入力ボックスを使う
続いて、ユーザーから簡単な入力をしてもらうスクリプトを考えてみましょう。myFunctionを次のように修正してください。そしてスクリプトを実行してみましょう。
function myFunction() {
var value = Browser.inputBox("名前を入力:");
if (value != ""){
Browser.msgBox(value + "さん、こんにちは!");
} else {
Browser.msgBox("何か入力してください。");
}
}
今回は、実行するとテキストを入力するフィールドがあるパネルが表示されます。ここにテキストを書いて[OK]を押すと、「○○さん、こんにちは!」と、入力したテキストを使って返事が返ってきます。何も入力しなければ「何か入力してください」と表示されます。
ここでは、Browserオブジェクトの「inputBox」というメソッドを使ってます。これは次のような形で呼び出します。
変数 = Browser.inputBox( メッセージ );
inputBoxは、引数に渡したメッセージと入力フィールドをもったパネルを表示します。そしてOKしてパネルを閉じると、入力したテキストを返します。これで、簡単な入力と出力(表示)ができるようになりました。ごく簡単なスクリプトならすぐにでも作れそうですね!
選択されたセルの利用
ユーザーとの基本的なやりとりができるようになったところで、いよいよ実際にスプレッドシートを操作してみることにしましょう。まずは、シートの基本となる「セル」の利用についてです。特定のセルの値を取得したり変更したりといったことを行ってみましょう。
function myFunction() {
var ss = SpreadsheetApp.getActiveSpreadsheet();
var sheet = ss.getSheets()[0];
var cell= sheet.getRange("A1");
var value = cell.getValue();
var cell2 = sheet.getRange("A2");
cell2.setValue(value * 2);
}

Googleドキュメントのスプレッドシートは、複数のオブジェクトとしてGoogle Apps Scriptでは扱われます。基本的なオブジェクト類を整理すると次のようになります。
| オブジェクト名 | 概要 |
| SpreadsheetApp | スプレッドシートアプリケーションのオブジェクトです。Googleスプレッドシートのアプリケーションそのものに関するメソッドなどが用意されます。 |
| Spreadsheet | アプリケーションで開いているスプレッドシートのオブジェクトです。 |
| Sheet | スプレッドシートにあるシートのオブジェクトです。1つのスプレッドシートに複数のシートを作成できますので、どのシートのオブジェクトを利用するかを考える必要があります。 |
| Range | レンジ(シート内の一定の範囲)を示すものです。これは1つのセルからシートのセル全体をカバーするものまで自由に作成でき、これを通してセルにアクセスを行えます。 |
セルは、Rangeというオブジェクトを使うことで利用できるようになりますが、このRangeを利用するためには、一定の手続に従う必要があります。
var ss = SpreadsheetApp.getActiveSpreadsheet();
まず、SpreadsheetAppオブジェクトにある「getActiveSpreadsheet」で、現在選択されているスプレッドシートを取得します。このメソッドは、現在選択されているスプレッドシートのSpreadsheetオブジェクトを取得するメソッドです。

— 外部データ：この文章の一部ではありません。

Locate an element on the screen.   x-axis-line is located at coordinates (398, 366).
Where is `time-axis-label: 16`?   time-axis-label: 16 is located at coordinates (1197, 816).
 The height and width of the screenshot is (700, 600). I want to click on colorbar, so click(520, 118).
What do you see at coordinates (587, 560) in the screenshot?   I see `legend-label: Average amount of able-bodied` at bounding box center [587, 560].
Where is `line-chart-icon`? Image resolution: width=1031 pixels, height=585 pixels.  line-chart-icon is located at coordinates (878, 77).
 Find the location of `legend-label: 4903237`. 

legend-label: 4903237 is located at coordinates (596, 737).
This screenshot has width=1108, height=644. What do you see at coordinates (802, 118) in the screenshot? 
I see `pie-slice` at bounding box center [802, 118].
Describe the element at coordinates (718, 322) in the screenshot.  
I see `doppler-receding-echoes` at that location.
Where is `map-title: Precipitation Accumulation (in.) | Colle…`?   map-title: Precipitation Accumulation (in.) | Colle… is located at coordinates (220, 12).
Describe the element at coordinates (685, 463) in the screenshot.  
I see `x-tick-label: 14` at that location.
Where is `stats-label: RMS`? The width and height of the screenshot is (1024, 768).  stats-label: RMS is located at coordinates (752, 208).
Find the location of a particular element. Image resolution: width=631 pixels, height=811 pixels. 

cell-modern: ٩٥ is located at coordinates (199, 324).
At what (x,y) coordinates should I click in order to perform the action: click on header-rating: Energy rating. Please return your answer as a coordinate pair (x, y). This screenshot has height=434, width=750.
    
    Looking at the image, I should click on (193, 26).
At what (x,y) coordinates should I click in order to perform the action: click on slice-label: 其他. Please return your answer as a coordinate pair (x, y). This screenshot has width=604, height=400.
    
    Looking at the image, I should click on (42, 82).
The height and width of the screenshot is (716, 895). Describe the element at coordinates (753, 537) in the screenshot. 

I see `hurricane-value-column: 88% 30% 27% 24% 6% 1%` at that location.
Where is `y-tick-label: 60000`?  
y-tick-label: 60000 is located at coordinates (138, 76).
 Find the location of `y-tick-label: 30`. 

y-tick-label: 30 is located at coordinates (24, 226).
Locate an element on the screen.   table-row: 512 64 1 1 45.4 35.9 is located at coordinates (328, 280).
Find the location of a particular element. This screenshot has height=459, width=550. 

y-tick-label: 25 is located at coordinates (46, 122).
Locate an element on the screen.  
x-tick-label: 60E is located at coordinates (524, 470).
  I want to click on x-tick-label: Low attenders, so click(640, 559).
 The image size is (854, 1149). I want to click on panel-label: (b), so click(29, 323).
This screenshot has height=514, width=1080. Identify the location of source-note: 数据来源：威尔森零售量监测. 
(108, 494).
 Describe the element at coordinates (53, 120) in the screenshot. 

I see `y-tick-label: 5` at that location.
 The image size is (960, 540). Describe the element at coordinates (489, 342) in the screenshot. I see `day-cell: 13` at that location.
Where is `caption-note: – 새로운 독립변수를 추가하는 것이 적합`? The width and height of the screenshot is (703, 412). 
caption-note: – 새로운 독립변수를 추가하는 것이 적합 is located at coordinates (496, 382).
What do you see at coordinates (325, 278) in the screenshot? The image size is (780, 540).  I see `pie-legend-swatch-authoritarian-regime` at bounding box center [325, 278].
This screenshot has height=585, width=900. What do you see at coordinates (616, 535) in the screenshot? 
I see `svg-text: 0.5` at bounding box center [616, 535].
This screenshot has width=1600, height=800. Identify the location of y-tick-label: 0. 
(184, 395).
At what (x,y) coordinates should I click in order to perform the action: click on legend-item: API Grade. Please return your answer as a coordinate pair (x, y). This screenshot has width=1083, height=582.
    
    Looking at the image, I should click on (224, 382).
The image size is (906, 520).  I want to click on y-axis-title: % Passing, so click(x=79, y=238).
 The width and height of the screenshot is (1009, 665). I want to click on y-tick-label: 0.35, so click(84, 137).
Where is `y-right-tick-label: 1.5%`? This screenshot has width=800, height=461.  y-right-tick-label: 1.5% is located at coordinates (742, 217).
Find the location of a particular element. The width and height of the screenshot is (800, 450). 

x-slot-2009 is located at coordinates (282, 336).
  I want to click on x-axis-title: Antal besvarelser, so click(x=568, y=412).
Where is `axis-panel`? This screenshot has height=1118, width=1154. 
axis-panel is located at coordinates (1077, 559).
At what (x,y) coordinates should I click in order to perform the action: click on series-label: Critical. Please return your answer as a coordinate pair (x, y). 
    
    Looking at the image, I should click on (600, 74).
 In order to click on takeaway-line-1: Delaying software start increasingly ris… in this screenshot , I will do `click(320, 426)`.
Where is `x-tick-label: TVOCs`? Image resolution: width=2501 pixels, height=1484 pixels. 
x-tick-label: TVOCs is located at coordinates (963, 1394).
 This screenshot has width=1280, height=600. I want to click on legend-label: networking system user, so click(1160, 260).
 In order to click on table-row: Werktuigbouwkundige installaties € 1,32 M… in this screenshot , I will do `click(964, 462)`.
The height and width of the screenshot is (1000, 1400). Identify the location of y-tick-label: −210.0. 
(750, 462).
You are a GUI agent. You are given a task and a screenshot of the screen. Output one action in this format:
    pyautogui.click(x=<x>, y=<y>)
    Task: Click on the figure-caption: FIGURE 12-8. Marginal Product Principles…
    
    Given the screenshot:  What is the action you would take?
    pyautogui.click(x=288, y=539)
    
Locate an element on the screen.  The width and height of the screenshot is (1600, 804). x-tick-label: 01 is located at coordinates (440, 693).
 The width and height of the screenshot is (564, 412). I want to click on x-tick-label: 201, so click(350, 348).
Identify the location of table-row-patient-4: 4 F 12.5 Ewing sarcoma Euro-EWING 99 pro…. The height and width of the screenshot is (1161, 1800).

var sheet = ss.getSheets()[0];
Spreadsheetオブジェクトから、1ページ目のスプレッドシートのSheetオブジェクトを取得します。スプレッドシートに用意されているシートは「getSheets」で取得できます。このメソッドは、Sheetオブジェクトの配列のようになっているため、getSheets()[0]というようにして特定のSheetオブジェクトを取り出します。ここでは[0]として1枚目のシートのSheetを得ています。
var cell= sheet.getRange("A1");
var value = cell.getValue();
var cell2 = sheet.getRange("A2");
cell2.setValue(value * 2);
Sheetが取得できたら、セルを得るのは簡単です。Sheetの「getRange」メソッドを呼び出すことで、特定のセル範囲を扱うためのRangeオブジェクトが得られます。ここでは、引数に"A1","A2"というように指定することで、A1セルおよびA2セルのRangeを取得しています。
こうして得られたRangeの値は、「getValue」「setValue」で取得・変更ができます。これにより、指定したレンジにあるセルの値を操作できるのです。